= Beginning of Section =

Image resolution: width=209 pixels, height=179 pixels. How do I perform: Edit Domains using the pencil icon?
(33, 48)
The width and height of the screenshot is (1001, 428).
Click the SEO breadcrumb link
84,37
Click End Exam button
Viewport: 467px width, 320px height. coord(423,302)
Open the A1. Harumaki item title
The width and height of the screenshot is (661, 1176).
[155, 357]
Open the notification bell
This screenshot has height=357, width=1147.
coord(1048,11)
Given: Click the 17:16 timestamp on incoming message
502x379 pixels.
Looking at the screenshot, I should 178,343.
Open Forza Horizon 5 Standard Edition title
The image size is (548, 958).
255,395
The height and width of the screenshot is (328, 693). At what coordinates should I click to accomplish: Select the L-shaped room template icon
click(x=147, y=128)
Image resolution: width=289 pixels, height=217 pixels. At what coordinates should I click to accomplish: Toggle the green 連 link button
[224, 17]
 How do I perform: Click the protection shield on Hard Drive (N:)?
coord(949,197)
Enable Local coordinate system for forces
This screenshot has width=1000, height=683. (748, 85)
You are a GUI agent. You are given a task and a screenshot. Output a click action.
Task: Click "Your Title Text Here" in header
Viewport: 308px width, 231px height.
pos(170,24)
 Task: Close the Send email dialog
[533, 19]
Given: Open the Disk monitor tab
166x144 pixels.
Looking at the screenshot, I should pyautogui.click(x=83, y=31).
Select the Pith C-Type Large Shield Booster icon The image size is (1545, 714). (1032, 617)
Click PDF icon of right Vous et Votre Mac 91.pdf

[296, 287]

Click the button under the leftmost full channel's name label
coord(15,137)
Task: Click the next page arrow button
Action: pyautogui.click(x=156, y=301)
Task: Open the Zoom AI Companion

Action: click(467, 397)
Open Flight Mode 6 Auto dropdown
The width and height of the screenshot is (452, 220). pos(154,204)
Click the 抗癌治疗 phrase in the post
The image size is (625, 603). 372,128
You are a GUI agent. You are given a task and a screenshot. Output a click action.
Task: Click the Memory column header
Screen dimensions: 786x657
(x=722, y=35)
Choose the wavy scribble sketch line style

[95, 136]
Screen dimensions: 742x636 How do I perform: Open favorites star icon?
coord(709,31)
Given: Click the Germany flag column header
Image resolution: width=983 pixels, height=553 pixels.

= End of Section =

What you should do:
If a line of the data contains "column", copy it out.

Solved problem:
Task: Click the Memory column header
Given: Click the Germany flag column header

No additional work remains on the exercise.